Je retrouvai ma fiancée dans sa chambre.
– Rosalina – dis-je gentiment – est-ce que nous pouvons parler ?
– Votre domestique, je veux que vous la renvoyez.
– Je ne vais pas faire ce que vous me demandez, mais je l'ai sévèrement sermonnée et je pense qu'elle ne recommencera pas.
– J'espère bien, pour qui se prend-elle ?
– Léonore avant d'être une domestique était de notre classe sociale – expliquai-je tentant de faire comprendre à ma fiancée que Saint-Clair souffrait probablement de la perte de son père et de la perte de son statut social – Aillez de la patience avec elle, la domestique n'est pas méchante.
– Et même si elle avait été la reine d'Angleterre, elle n'a pas le droit de me parler de la sorte.

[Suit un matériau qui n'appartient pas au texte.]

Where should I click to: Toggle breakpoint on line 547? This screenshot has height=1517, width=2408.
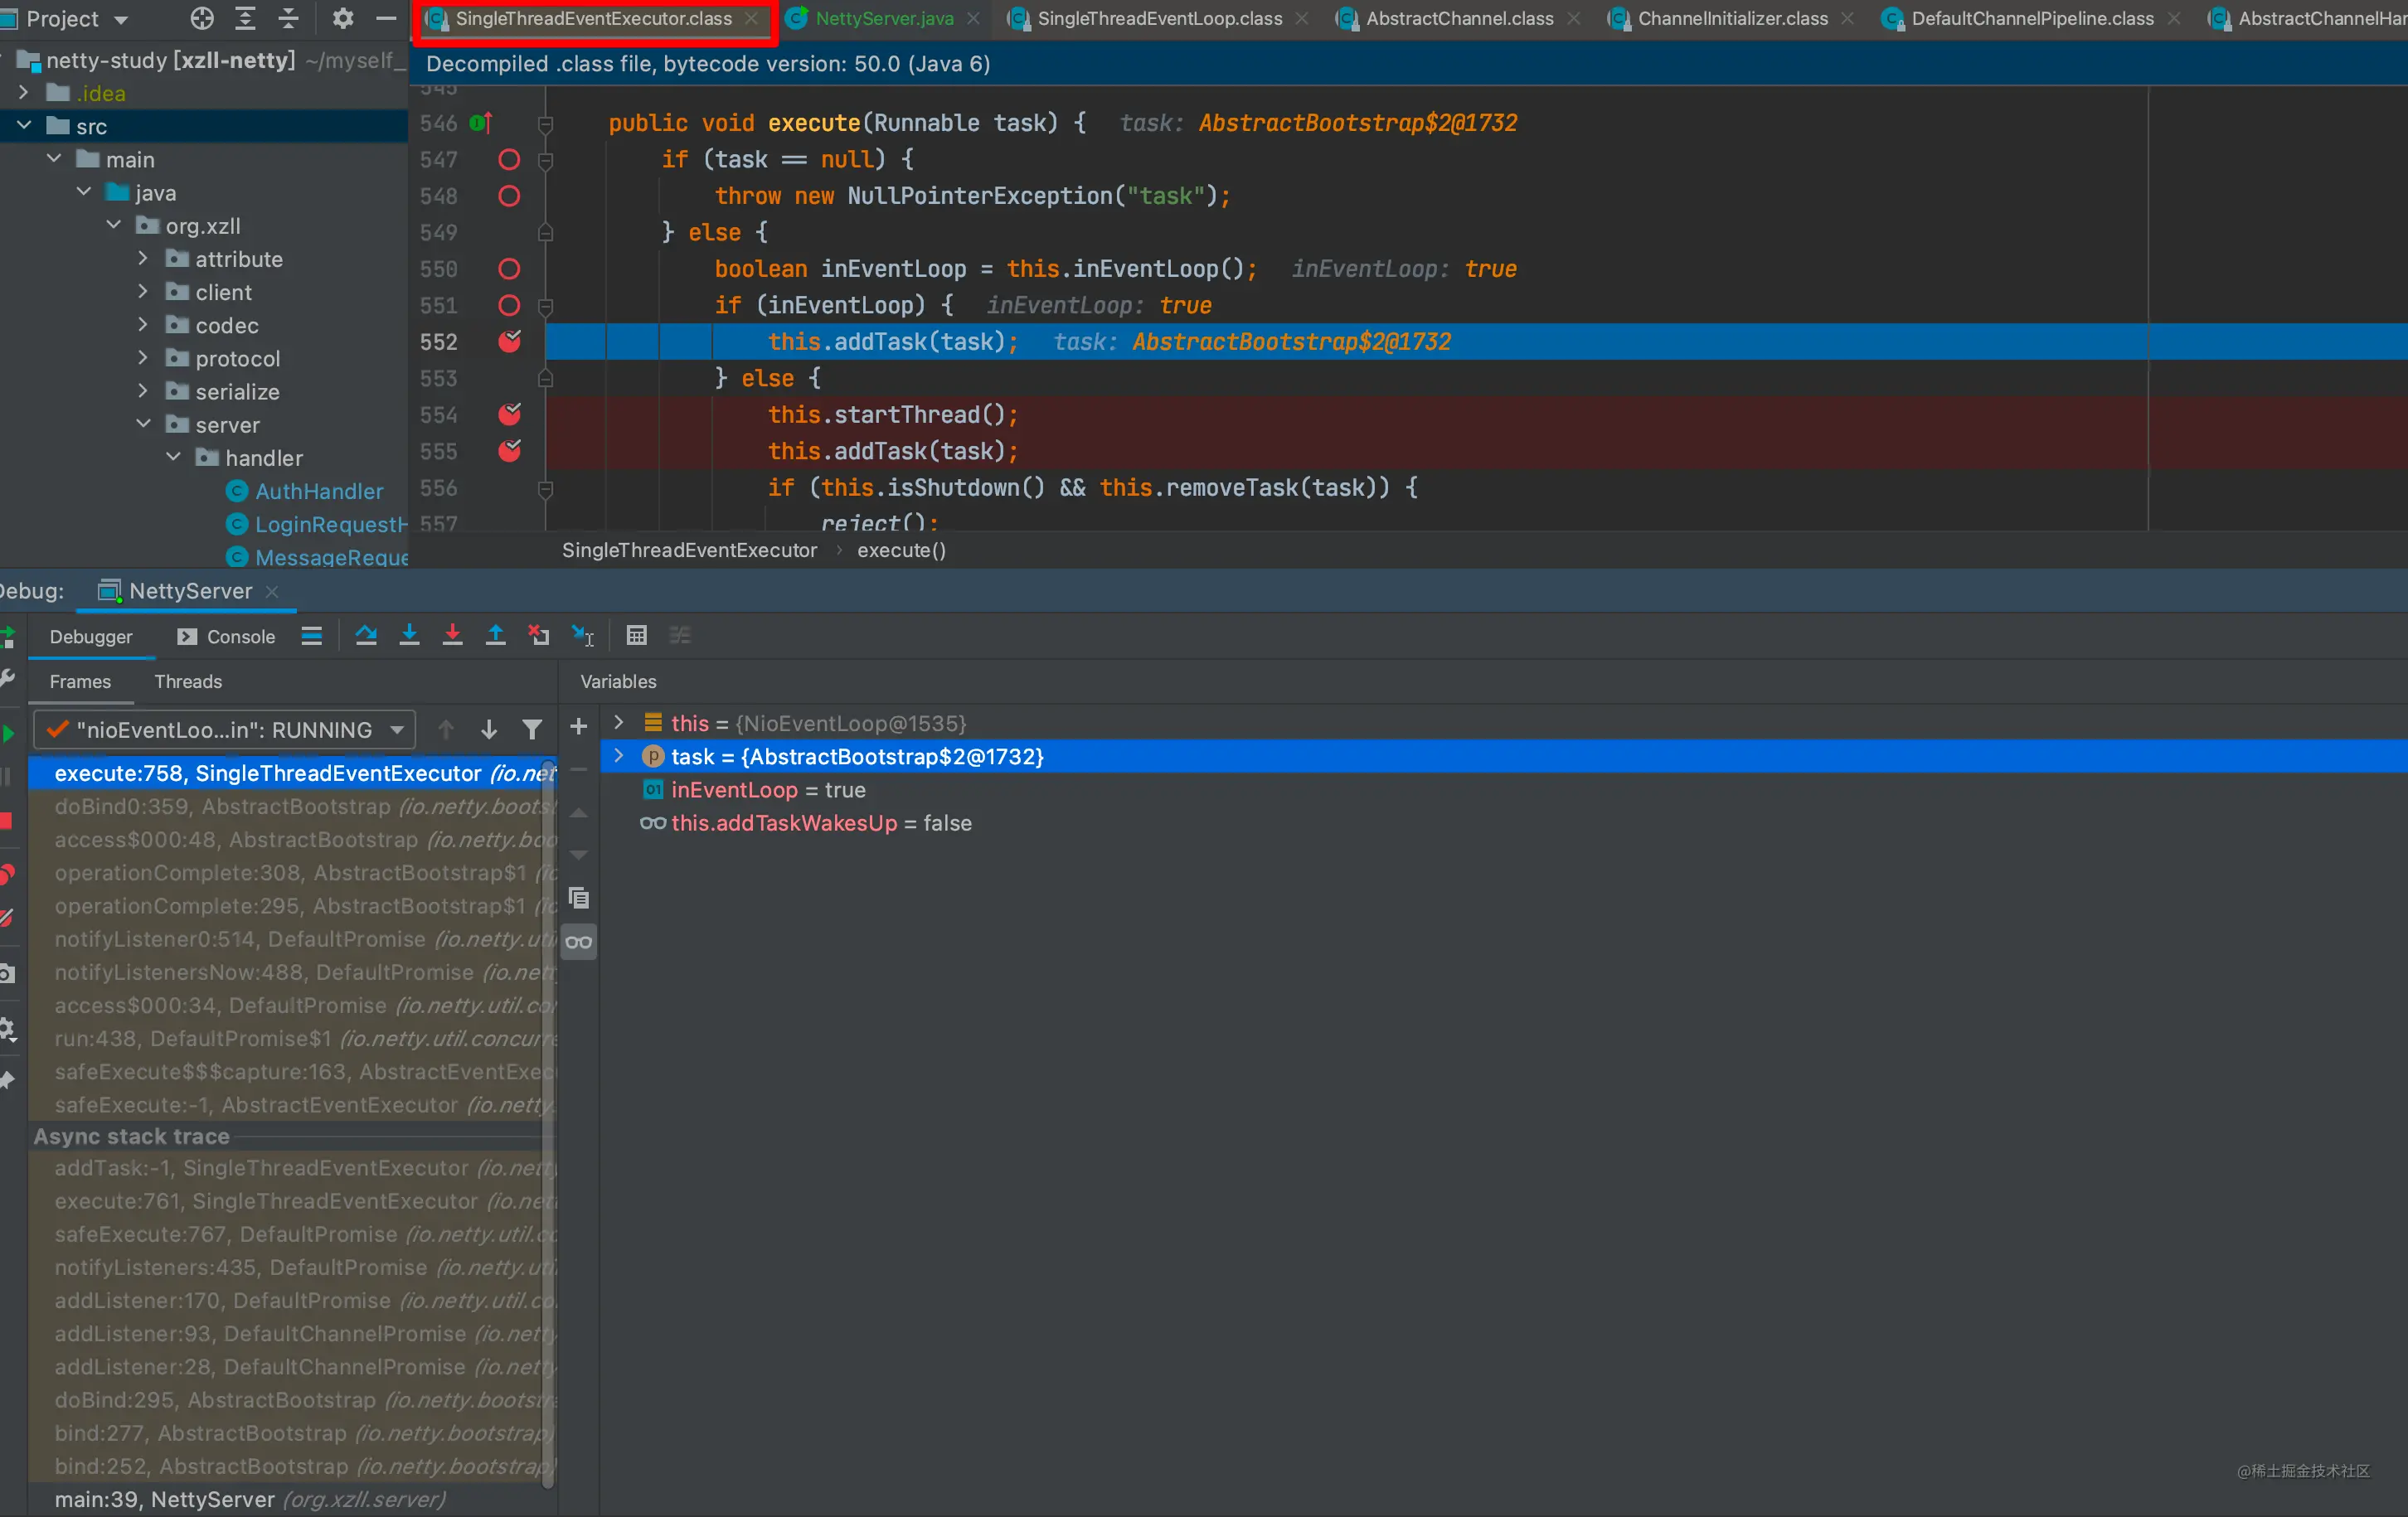(x=509, y=159)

Voilà un trait de sa personnalité que je ne connaissais pas encore, ma fiancée était têtue.

– Soyez un peu compréhensive, s'il vous plaît.

Elle fit une moue boudeuse, et croisa les bras.

– S'il vous plaît Rosalina – insistai-je en m'asseyant sur le lit.
– J'essayerai uniquement parce que vous me l'avez demandé – affirma-t-elle en prenant mon visage entre ses mains.

Elle m'embrassa tendrement et je sortit de la chambre. Je m'enfermai dans mon bureau et travaillai jusqu'à ce que Lester frappa à la porte de mon bureau.

– Est-ce que tout vas bien entre toi et Rosalina ? – demanda-t-il en entrant.
– Oui, et toi ? – questionnai-je par politesse et non par curiosité, à vrai dire je n'ai nullement l'envie de savoir ce qu'il faisait avec ma domestique.
– Léonore et moi sommes sortit tard, hier soir, c'est pour cela qu'elle était en retard, ce matin – m'expliqua-t-il en s'asseyant sur la chaise en face de mon bureau.
– Alors tu vas la courtiser ?
– Pas encore, elle est confuse et a besoin de temps.

Saint-Clair confuse ? Cela m'étonnait. Et cela voulait probablement dire qu'il y avait un autre homme dans l'histoire... Et si c'était moi ? Cette idée me plut énormément, mais je n'avais déceler aucun signe d'attirance vers moi pour sa part. Au début, lorsqu'elle venait d'arriver, elle rougissait souvent, mais je rejetais la faute à la timidité. Et si je lui plaisais ? Et si elle m'aimait ? Malheureusement je dû chasser ces douces incertitudes à mon coeur afin qu'il ne prenne pas le dessus.

– Tu vas bien Edgar ?
– Oui, je suis juste préoccupé pour un client – mentis-je en espérant qu'il n'essaye pas de m'aider.
– Oh, alors je ferais mieux de te laisser travailler, je vais voir ou est Léonore.